The downtown Innovation District will benefit from redeveloping some city-owned properties within its borders, including the annex across 11th Street from City Hall. Berke said partnerships with the University of Tennessee at Chattanooga and the Oak Ridge National Laboratory, along with $1 billion in new downtown investment, provide momentum. But there's also a need for equity and inclusiveness so "homegrown Chattanoogans will be filling the high-paying jobs we'll be creating here."
He said the city will use the request-for-proposal process to assess possibilities.
Berke said a new creation, the Mayor's Council Against Hate, will gather volunteers who will work to create "an open, tolerant and diverse Chattanooga." Tennessee ranks ninth in the number of hate crimes nationally, he said. That includes the murders of five service members on July 16, 2015, he said.

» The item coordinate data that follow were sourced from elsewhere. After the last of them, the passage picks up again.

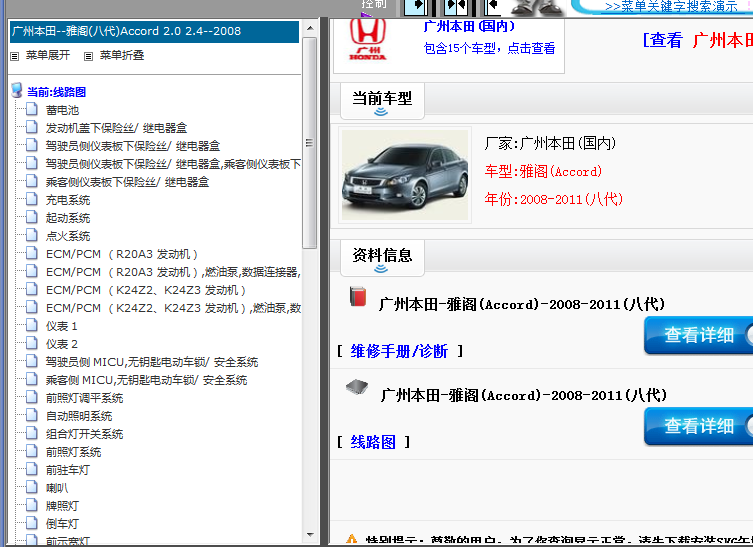The width and height of the screenshot is (753, 547).
Task: Open the 点火系统 tree item
Action: pyautogui.click(x=68, y=236)
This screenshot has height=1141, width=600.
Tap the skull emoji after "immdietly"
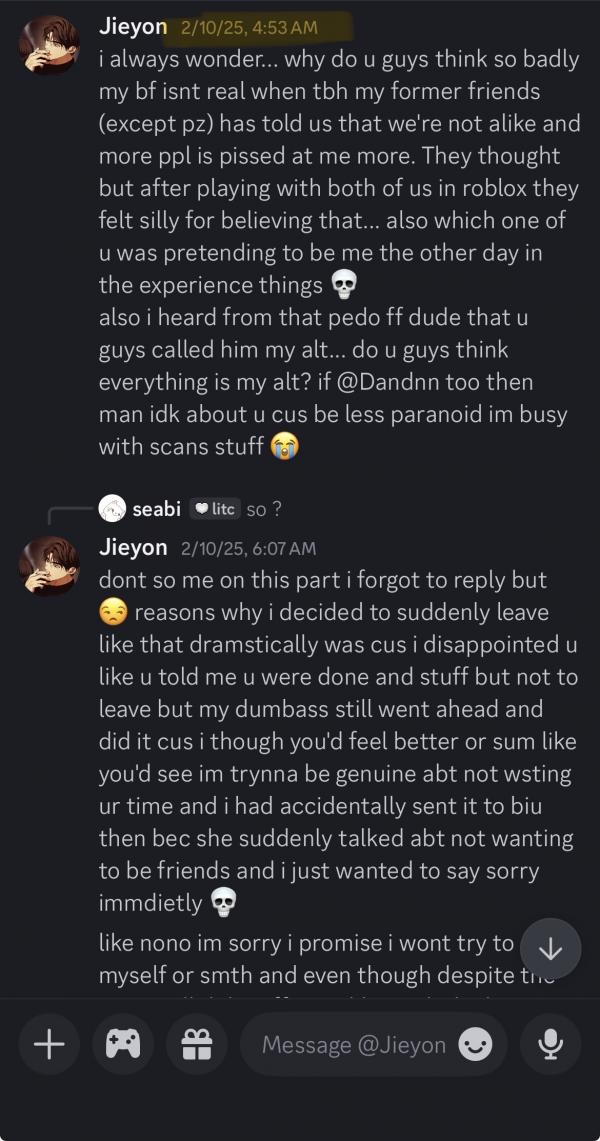[222, 904]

But he also touted what he called successful efforts by law enforcement to make Chattanooga's streets and neighborhoods safer. Those include a record-high number of sworn police officers, the city's new Real Time Intelligence Center and other technology.
Focusing on the "small number of people doing the most violence" has had an impact, with a 30 percent fall-off in gang-related shootings, he said. The recent indictments of 54 Athens Park Bloods gang members cleared six unsolved homicides, the mayor said, to another sustained round of applause.
And emphasizing crime victims and community building through the Family Justice Center, the Citizen Safety Coalition and other programs is helping people feel safer in their streets and neighborhoods, Berke said.
He closed with a reference to the Bible.
"God is the creator. And we are all created in his image. So when we proclaim ourselves as a city of creators, we claim a higher purpose. Not solely to create a great city, but to unleash the creative will and capacity of his entire creation."
Council Chairman Ken Smith said afterwards he was impressed by the energy in the room and he's looking forward to learning more details about the mayor's proposals, including his plans to fund and implement them.
"We need to be partners in moving the city forward," Smith said.